__Goal of the exercise__: Give back each line of the listing below that contains the string "computer".

__Entries supplied__:
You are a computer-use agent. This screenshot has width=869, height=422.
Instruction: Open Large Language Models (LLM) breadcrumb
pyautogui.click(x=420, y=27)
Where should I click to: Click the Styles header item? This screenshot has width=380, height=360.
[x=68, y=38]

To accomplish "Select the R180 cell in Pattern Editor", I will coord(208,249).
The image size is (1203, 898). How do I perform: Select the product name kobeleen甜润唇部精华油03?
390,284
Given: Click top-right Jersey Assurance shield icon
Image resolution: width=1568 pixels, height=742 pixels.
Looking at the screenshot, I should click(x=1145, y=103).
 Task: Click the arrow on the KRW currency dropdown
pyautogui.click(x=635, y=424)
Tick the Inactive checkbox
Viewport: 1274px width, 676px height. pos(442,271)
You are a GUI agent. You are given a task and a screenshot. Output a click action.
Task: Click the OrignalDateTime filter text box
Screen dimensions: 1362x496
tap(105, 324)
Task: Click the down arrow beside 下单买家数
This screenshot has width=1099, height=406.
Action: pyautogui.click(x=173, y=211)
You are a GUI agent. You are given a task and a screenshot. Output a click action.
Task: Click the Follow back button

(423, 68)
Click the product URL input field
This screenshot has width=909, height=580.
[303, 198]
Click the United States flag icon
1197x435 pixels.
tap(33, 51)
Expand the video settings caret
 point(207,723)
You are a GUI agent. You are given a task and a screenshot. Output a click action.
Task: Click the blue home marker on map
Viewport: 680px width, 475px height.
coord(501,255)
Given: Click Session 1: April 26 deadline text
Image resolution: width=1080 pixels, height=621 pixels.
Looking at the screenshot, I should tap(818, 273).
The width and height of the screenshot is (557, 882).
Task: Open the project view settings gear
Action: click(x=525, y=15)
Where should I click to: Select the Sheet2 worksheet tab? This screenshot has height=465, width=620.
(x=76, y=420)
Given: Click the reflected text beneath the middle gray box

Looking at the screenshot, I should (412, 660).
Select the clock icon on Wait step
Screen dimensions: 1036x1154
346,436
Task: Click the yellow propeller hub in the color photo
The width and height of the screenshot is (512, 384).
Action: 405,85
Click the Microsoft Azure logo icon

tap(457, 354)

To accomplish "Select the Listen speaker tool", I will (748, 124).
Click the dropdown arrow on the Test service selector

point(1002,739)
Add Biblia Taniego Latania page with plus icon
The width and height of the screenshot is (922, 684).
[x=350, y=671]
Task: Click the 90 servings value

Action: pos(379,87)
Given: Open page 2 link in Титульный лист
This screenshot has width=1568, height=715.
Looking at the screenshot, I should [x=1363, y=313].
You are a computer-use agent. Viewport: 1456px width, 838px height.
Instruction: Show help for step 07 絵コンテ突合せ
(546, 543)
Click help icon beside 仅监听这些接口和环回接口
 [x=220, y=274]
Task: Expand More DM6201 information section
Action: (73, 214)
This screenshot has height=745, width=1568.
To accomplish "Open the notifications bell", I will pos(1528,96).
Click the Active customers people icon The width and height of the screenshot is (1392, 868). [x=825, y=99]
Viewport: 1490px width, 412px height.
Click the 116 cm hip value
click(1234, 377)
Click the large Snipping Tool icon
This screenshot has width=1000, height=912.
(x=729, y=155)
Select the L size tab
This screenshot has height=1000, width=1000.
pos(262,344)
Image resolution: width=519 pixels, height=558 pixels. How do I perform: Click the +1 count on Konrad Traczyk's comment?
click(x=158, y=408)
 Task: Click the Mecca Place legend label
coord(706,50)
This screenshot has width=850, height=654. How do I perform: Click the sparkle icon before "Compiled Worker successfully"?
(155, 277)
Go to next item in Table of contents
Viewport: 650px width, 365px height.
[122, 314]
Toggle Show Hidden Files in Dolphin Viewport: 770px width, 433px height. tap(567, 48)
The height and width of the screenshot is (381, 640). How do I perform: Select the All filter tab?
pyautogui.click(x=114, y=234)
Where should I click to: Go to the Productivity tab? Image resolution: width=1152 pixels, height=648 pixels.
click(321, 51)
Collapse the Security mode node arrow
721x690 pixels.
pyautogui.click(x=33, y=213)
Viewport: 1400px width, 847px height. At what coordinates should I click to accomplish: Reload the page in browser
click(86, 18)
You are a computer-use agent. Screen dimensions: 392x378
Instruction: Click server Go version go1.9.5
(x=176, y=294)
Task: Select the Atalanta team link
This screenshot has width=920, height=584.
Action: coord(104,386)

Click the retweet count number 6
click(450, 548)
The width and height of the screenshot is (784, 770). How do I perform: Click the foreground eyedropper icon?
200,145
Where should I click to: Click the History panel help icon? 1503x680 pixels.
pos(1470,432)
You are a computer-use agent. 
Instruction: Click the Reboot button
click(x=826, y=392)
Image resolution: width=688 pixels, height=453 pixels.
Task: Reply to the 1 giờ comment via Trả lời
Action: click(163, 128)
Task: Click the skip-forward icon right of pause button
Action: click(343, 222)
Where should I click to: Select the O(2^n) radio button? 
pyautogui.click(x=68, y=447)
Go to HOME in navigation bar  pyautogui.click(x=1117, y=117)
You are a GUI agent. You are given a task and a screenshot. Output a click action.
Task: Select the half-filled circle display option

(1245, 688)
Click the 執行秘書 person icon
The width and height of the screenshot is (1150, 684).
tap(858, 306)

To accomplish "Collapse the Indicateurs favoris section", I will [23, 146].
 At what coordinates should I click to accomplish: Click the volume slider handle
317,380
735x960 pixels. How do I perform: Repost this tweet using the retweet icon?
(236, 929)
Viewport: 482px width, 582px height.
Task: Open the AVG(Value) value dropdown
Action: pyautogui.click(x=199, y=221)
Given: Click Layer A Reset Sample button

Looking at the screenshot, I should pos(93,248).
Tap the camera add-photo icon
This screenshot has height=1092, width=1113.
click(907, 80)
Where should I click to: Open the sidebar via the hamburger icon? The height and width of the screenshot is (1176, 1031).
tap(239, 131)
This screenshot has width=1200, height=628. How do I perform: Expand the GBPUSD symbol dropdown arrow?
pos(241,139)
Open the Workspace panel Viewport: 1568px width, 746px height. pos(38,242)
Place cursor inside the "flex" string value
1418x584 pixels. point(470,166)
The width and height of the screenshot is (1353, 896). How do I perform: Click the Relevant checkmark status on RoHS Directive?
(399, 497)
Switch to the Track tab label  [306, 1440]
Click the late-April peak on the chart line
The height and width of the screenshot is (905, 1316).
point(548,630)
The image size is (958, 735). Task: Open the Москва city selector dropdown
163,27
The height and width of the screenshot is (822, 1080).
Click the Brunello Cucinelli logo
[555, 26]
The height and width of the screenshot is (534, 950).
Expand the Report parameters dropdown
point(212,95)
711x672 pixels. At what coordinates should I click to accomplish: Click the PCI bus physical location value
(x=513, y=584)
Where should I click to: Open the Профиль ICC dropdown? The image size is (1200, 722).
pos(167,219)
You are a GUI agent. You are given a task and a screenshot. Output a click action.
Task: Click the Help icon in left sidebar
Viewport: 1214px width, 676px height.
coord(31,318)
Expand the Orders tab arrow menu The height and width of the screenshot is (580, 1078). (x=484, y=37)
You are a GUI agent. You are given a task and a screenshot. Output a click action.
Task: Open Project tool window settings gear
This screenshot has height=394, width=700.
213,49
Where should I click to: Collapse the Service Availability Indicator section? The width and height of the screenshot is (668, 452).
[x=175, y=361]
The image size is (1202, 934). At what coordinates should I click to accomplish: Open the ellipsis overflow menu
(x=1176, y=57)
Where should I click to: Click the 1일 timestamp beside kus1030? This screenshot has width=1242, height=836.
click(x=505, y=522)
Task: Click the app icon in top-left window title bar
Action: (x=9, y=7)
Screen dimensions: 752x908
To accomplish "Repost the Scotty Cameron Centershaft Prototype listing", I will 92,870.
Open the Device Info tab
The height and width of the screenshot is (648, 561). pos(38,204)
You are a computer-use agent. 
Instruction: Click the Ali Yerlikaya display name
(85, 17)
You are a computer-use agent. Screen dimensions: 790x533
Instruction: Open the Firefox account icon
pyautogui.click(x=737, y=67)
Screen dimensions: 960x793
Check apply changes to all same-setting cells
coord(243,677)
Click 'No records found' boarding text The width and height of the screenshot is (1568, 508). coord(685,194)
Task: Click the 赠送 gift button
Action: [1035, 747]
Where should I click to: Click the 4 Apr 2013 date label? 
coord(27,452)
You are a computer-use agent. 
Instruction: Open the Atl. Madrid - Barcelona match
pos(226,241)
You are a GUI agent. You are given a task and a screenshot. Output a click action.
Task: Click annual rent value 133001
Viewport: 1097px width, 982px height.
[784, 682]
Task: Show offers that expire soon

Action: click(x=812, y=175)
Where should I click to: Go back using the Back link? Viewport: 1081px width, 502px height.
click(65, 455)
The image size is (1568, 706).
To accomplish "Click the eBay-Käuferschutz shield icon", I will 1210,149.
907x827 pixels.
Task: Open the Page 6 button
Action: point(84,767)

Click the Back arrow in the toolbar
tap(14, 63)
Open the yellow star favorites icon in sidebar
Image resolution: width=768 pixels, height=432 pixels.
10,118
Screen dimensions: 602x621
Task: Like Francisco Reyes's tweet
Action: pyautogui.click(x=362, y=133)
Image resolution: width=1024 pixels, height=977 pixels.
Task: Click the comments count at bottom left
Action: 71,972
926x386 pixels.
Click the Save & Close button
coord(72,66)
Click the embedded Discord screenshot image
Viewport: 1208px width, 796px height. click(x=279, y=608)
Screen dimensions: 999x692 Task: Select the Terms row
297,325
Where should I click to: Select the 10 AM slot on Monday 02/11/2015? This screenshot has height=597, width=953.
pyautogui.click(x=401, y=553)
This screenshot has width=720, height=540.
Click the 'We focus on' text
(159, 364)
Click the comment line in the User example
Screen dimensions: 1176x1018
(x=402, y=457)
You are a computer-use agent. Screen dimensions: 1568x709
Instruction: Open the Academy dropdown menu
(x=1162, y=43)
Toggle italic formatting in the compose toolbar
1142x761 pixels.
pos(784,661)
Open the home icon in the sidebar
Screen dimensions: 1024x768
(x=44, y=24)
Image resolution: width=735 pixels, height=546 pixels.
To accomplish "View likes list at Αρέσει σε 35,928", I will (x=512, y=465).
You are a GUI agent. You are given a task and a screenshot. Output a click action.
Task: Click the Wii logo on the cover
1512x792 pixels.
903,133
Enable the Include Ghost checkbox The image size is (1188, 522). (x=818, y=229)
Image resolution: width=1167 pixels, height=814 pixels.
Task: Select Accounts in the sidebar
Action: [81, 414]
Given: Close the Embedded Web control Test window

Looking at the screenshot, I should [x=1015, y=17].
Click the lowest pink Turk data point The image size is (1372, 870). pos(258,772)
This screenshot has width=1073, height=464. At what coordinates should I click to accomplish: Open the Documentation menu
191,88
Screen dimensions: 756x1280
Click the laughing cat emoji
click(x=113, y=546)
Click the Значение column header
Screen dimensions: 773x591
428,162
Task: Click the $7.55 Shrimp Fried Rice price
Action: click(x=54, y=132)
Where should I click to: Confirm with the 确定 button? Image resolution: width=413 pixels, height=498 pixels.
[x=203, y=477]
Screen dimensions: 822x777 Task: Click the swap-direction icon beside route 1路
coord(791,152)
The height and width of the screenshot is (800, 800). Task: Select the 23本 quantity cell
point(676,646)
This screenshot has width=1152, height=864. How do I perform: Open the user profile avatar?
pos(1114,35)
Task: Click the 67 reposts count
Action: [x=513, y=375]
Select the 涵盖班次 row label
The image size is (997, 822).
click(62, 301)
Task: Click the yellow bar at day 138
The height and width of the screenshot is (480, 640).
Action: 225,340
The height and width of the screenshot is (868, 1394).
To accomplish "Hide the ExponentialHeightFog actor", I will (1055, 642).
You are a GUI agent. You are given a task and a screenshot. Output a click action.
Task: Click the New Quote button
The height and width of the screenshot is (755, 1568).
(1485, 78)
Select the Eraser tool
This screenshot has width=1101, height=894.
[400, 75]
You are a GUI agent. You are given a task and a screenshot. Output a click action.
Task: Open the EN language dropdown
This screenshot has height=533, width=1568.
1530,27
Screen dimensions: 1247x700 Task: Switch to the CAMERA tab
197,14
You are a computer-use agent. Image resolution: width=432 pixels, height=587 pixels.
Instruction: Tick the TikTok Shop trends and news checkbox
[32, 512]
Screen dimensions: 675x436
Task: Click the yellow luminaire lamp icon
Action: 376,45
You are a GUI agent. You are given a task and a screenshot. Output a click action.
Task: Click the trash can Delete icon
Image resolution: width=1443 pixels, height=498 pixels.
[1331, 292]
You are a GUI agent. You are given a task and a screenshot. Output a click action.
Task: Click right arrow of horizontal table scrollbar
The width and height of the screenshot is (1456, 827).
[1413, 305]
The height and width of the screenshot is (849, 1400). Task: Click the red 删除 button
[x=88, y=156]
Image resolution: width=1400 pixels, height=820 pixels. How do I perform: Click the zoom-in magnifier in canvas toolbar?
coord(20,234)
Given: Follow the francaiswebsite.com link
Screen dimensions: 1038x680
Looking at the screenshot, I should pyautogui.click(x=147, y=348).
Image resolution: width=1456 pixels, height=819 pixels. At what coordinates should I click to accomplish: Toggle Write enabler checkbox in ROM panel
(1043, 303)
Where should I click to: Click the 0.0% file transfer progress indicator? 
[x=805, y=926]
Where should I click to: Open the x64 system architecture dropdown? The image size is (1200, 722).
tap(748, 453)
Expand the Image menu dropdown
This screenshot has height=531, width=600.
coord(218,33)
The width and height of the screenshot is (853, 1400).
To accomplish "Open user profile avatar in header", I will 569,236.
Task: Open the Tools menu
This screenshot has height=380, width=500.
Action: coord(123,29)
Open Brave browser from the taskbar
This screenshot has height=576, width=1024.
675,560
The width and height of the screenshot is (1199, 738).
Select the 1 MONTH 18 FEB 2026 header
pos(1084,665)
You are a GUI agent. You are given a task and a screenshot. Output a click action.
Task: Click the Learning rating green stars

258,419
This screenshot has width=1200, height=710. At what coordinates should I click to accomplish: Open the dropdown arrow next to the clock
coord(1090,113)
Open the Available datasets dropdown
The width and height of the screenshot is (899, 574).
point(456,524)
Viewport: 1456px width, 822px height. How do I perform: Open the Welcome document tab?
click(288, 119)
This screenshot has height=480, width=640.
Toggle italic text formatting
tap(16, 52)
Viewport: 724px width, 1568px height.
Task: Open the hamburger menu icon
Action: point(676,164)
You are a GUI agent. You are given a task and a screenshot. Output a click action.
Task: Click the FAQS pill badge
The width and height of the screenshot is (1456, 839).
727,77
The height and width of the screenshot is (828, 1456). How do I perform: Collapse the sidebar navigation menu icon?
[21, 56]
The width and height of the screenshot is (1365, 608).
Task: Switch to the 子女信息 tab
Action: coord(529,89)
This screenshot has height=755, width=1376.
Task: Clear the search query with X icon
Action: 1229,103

__Reply__:
You are a computer-use agent. This screenshot has width=869, height=422.
You are a computer-use agent. Viewport: 1456px width, 838px height.
You are a computer-use agent. Screen dimensions: 392x378
You are a computer-use agent. 
You are a computer-use agent. 
You are a computer-use agent. Screen dimensions: 790x533
You are a computer-use agent. 
You are a computer-use agent. Screen dimensions: 1568x709
You are a computer-use agent. Image resolution: width=432 pixels, height=587 pixels.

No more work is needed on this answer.